Compilation album by Various artists
- Released: July 20, 1999
- Genre: CCM
- Label: Provident Label Group
- Producer: Various

= WOW The 90s =

WOW The 90s is part of the WOW series.

All of the songs in this collection were contemporary Christian music hits during the decade of the 1990s. An album titled: WOW Classics was planned for release in May 1998. It had been intended to include the 30 biggest hits in Christian music from 1990-1995, but was never issued. Marketing and distribution responsibilities for this title in the WOW Hits series were relegated to Word Entertainment.
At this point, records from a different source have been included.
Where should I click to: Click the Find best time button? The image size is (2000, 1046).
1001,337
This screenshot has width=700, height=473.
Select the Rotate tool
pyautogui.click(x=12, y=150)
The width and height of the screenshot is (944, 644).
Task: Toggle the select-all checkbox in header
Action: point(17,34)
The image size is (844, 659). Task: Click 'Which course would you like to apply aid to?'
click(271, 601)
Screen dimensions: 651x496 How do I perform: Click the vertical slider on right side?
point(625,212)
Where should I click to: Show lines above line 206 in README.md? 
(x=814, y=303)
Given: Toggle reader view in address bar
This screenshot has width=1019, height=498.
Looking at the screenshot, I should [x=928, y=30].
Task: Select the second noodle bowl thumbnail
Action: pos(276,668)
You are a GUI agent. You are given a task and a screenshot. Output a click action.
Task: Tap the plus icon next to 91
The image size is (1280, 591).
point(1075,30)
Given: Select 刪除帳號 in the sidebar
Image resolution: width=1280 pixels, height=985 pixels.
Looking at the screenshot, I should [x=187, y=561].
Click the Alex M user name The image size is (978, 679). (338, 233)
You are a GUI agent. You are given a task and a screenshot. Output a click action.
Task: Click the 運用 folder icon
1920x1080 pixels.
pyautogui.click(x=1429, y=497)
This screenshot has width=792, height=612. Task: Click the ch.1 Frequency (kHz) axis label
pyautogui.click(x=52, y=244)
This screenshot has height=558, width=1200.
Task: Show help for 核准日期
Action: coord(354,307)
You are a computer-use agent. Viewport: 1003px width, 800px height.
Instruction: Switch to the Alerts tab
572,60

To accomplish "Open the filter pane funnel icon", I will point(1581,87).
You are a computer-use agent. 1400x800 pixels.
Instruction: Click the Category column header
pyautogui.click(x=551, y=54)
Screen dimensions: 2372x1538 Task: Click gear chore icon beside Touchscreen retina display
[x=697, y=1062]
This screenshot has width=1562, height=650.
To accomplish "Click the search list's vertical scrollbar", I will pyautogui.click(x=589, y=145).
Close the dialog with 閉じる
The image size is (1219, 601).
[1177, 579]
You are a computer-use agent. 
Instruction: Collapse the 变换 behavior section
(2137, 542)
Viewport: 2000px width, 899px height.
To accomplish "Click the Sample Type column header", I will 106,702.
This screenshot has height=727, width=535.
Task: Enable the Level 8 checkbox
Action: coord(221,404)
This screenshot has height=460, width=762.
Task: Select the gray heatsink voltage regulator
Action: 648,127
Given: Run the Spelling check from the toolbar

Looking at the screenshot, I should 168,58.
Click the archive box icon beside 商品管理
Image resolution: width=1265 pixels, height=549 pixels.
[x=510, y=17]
In 1999 WOW The 90s reached #84 on the Billboard 200 chart, and #2 on the Top Contemporary Christian album chart.

Professional ratings
Review scores
| Source | Rating |
| AllMusic | Star Half star |

==Track listing==

===Disc one===
1. Keep the Candle Burning - Point of Grace
2. Awesome God - Rich Mullins
3. People Get Ready - Crystal Lewis
4. The Great Adventure - Steven Curtis Chapman
5. That's What Love is For - Amy Grant
6. Place in This World - Michael W. Smith
7. On My Knees - Jaci Velasquez
8. My Will - Dc Talk
9. God is In Control - Twila Paris
10. Another Time, Another Place - Sandi Patty, Wayne Watson
11. Basics of Life - 4Him
12. In Christ Alone - Michael English
13. Deep Enough to Dream - Chris Rice
14. Adonai - Avalon
15. Serve the Lord - Carman

===Disc two===
1. Under the Influence - Anointed
2. Shine - Newsboys
3. Jesus Freak - Dc Talk
4. God So Loved - Jaci Velasquez
5. I Surrender All - Clay Crosse
6. I Will Be Here - Steven Curtis Chapman
7. Sometimes By Step - Rich Mullins
8. The Great Divide - Point of Grace
9. When God's People Pray - Wayne Watson
10. I Will Be Here for You - Michael W. Smith
11. Where There is Faith - 4Him
12. Everything Changes - Kathy Troccoli
13. Liquid - Jars of Clay
14. Lover of My Soul - Amy Grant
15. Crucified with Christ - Phillips, Craig & Dean

- "Under the Influence" by Anointed is the Acoustic Mix version on this compilation, while WOW 1997 includes the Main Mix version.